Зато женщины требовали призвать нарушительницу нравов к порядку, позвали администрацию, от которой потребовали изолировать извращенку от общества. Молодая часть мужской публики не поддержала эти требования, видя в произошедшем изыск живого и необычного выступления. Самыми горячими поклонниками при этом оказались люди сексуально зависимого возраста, склонного к пресыщениям, — юные лейтенанты и мичманы. Они громко поддержали непристойную особь:
— Повторить!
— На бис!
— Еще!
Упившаяся дама пришла в ресторан не одна, а с кавалером, но его индифферентно безразличное отношение к ней выдавало лишь то, что они были чужими людьми.
— Дорогая, ты не добежала до туалета, потому что у вас там образовалась очередь? — спросил он, хохоча, словно наблюдал за умной обезьянкой.
И долго еще эта из ряда вон выходящая шалость одной сумасшедшей будоражила общественность тихого провинциального городка, положив конец вечерам при свечах.
Вывод: Советская Прибалтика вообще была местом, куда следовало ехать, чтобы посмотреть, как не надо себя вести.

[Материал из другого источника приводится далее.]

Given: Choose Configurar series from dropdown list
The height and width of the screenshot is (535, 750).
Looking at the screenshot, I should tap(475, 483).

Кстати вспомнился случай, произошедший лично со мной. Во время сборов в мой первый отпуск мой товарищ Николай Шиков по кличке Дед попросил меня купить сигарет, так как в Приморье имелись трудности со снабжением, в том числе и с куревом. Отпуск был длинным, почти два месяца, поэтому я решил лететь домой через Таллинн. В самом его историческом центре, в Старом городе, я нашел небольшую, но уютную гостиницу, и на пару дней снял там номер. А затем с удовольствием пустился в экскурсии и прогулки по городу и его окрестностям, с интересом посещал музеи, осматривал исторические памятники. Гуляя, я все же вспомнил о просьбе Деда, купил качественных таллиннских сигарет и, находясь в хорошем настроении, отправился на поиски почты, чтобы отправить бандероль. Дойдя в бесплодных поисках до очередного перекрестка, решил обратиться к помощи местных жителей. На глаза попалась женщина средних лет, и я вежливо обратился к ней:
— Извините, не подскажете ли, где есть поблизости почта?

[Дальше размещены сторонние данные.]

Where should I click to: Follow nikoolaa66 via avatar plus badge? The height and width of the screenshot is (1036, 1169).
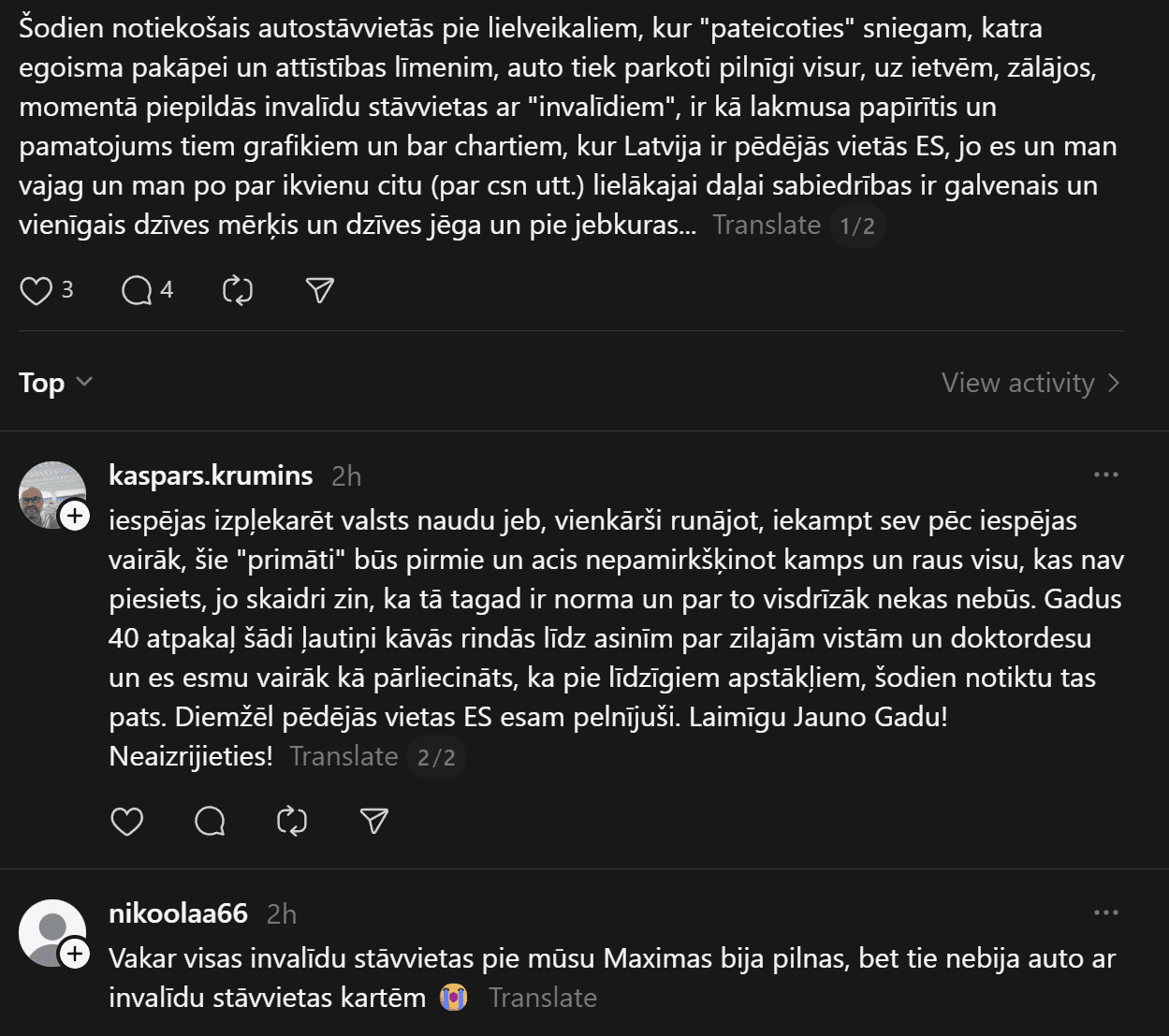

Она, с готовностью откликнувшись на просьбу, стала объяснять, указывая рукой направление. Вот, — подумал я про себя, — какие добросердечные люди, ну, прямо как у нас в Минске!

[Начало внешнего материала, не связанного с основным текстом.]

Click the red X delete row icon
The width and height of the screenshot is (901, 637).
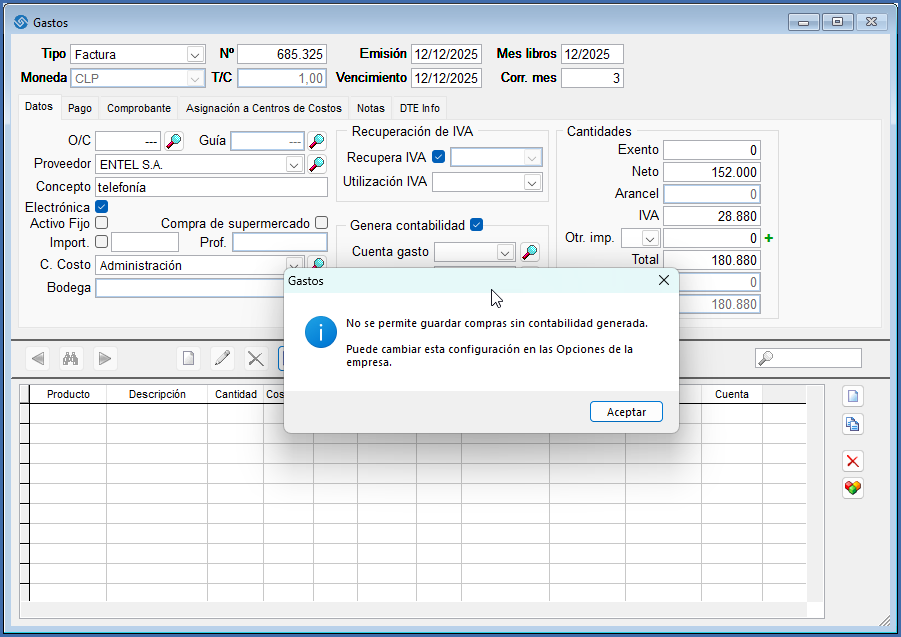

Добрая женщина, указывая направление, протягивала руку в сторону, где, по ее словам, якобы находилась почта. Я же по какой-то рассеянности, взял да и посмотрел в противоположную сторону, где мой безмятежно рассеянный взгляд нечаянно уткнулся в рекламную вывеску. А там по-русски красивыми и четкими буквами было начертано «ПОЧТА». Я в изумлении перевел взгляд на благообразную таллиннскую тетушку, которая, войдя в роль Ивана Сусанина, продолжала распинаться, показывая «оккупанту», «верное» направление. Оправившись от шока, но все-таки не от озадаченности, я, запинаясь и боясь оскорбить «милую бабушку» даже тенью подозрения, показал своим взглядом в правильном направлении, промямлил смущенно:
— Но, кажется, вот почта!
И жестом первооткрывателя указал на настоящую почту. И куда только девалось мирное очарование пожилой куратки (презрительное прозвище эстонцев)?